Abstract
The United States Pipeline and Hazardous Materials Safety Administration (PHMSA) recently revised the federal rules governing natural gas transport. PHMSA added a new section on the verification of pipeline material properties for pipeline assets with insufficient or incomplete records. This section permits the use of nondestructive examination (NDE) technologies to estimate material properties, which include yield strength (YS) and ultimate tensile strength (UTS), if several conditions are satisfied. These include that NDE measurement accuracy and uncertainty be conservatively accounted for, that the NDE technology be validated by experts, and that proper calibration procedures be implemented. One such NDE technology is Instrumented Indentation Testing (IIT), which can be used to estimate YS and UTS.
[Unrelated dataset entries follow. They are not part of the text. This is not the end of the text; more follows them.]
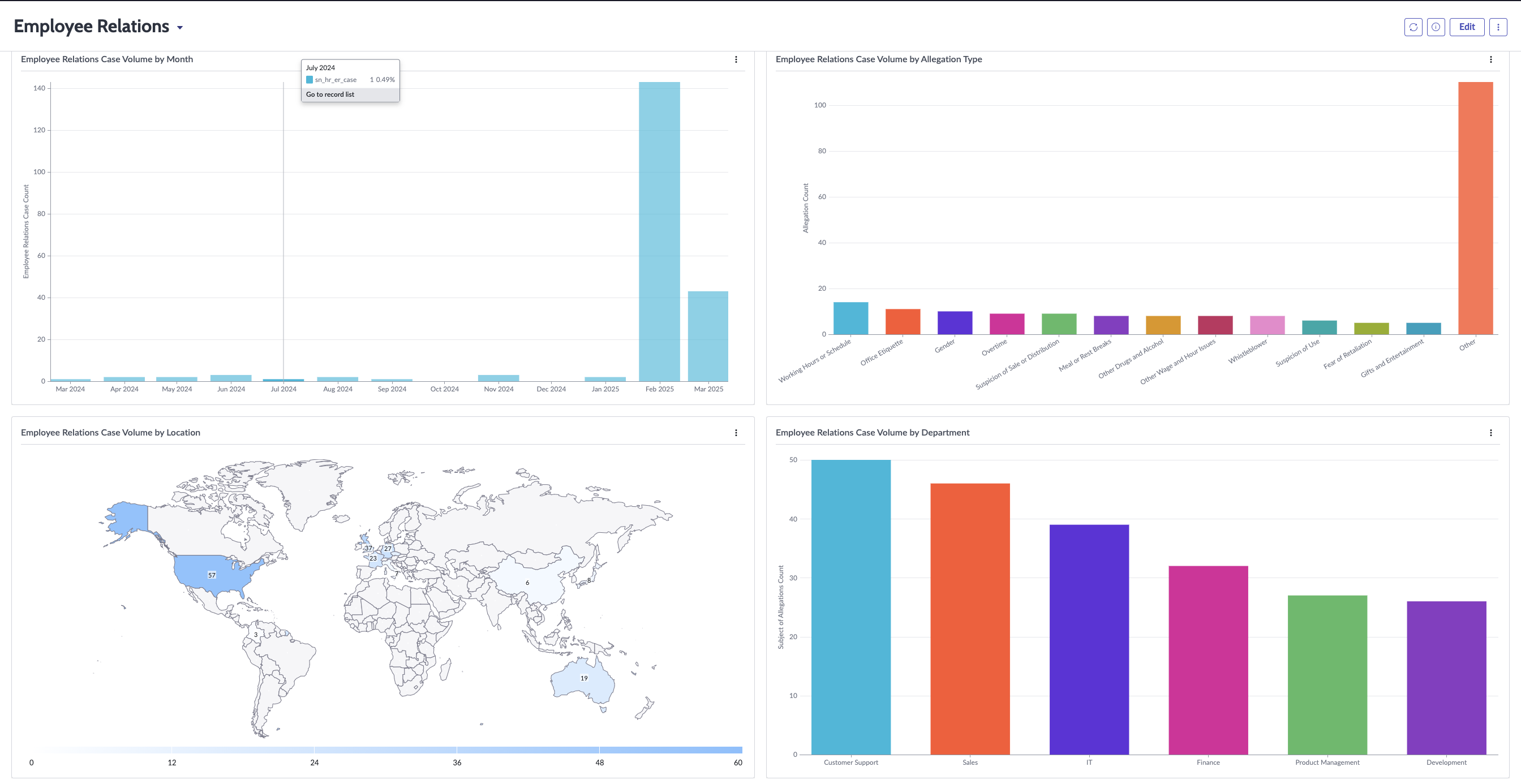Open options menu for Allegation Type chart
1521x784 pixels.
[1490, 59]
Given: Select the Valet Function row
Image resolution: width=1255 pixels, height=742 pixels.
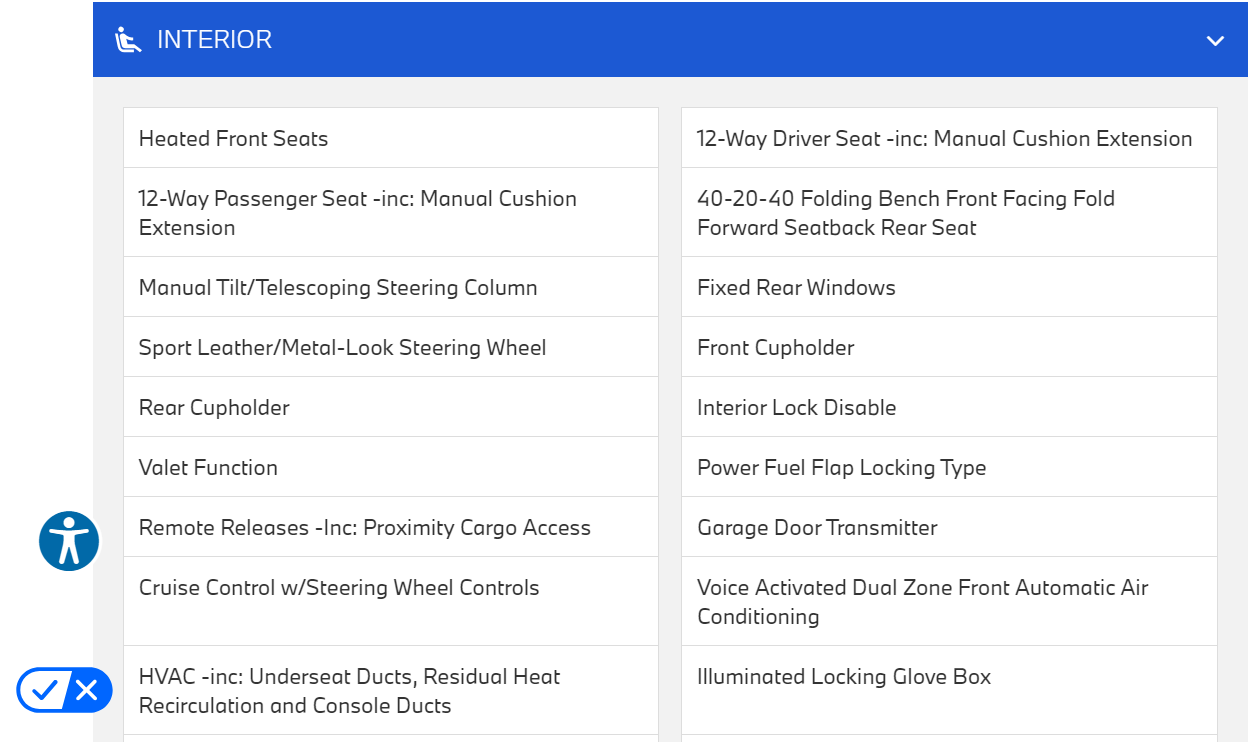Looking at the screenshot, I should click(208, 468).
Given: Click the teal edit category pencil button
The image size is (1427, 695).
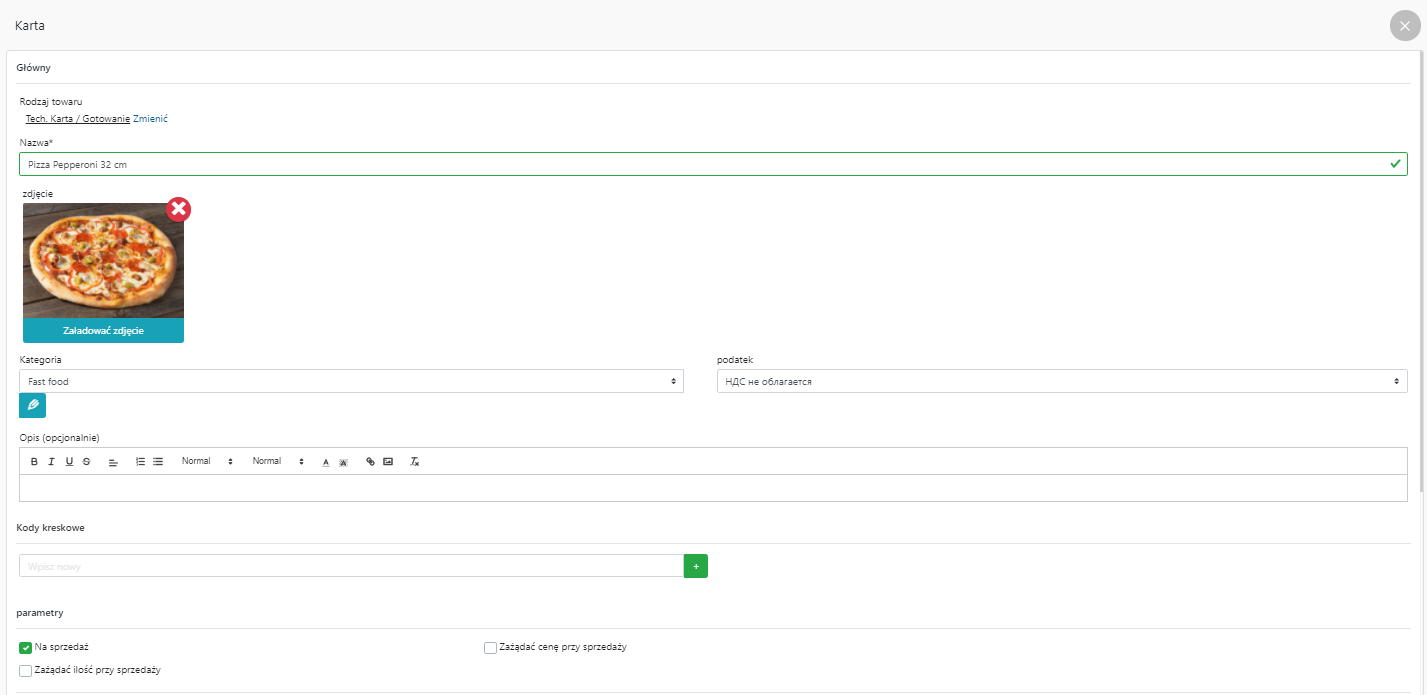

Precise quantification of any NDE technology’s precision and accuracy requires consistent identification of test errors: if an error occurs during a measurement such that the data should be excluded from subsequent analyses, analysts need to be alerted to the data characteristics prior to including these results. These testing errors are distinct from the inherent measurement uncertainty due to both random error and systematic error. Any NDE measurement will contain some degree of uncertainty; however, faulty measurements exhibiting clearly identifiable errors must be excluded from subsequent analyses to maintain the integrity of the data set.
Accordingly, this paper extends Pacific Gas and Electric’s (PG&E’s) previously reported efforts on IIT uncertainty quantification by presenting observations of a specific type of IIT error related to tool fixturing that has occurred during in-situ testing and describing the characteristics of how this error was exhibited in the test data. Once this test error was clearly identified, isolated, and was found repeatable; pre-processing algorithms were adapted to detect and alert NDE technicians to this error during testing, ultimately evolving NDE work procedures. This paper discusses this process from the initial recognition of a test error, to the adaptation of appropriate detection algorithms, and then finally to resulting revisions in operator procedures. Ultimately, these modifications have improved validation data quality and reduced the error rate of IIT measurements collected in the field.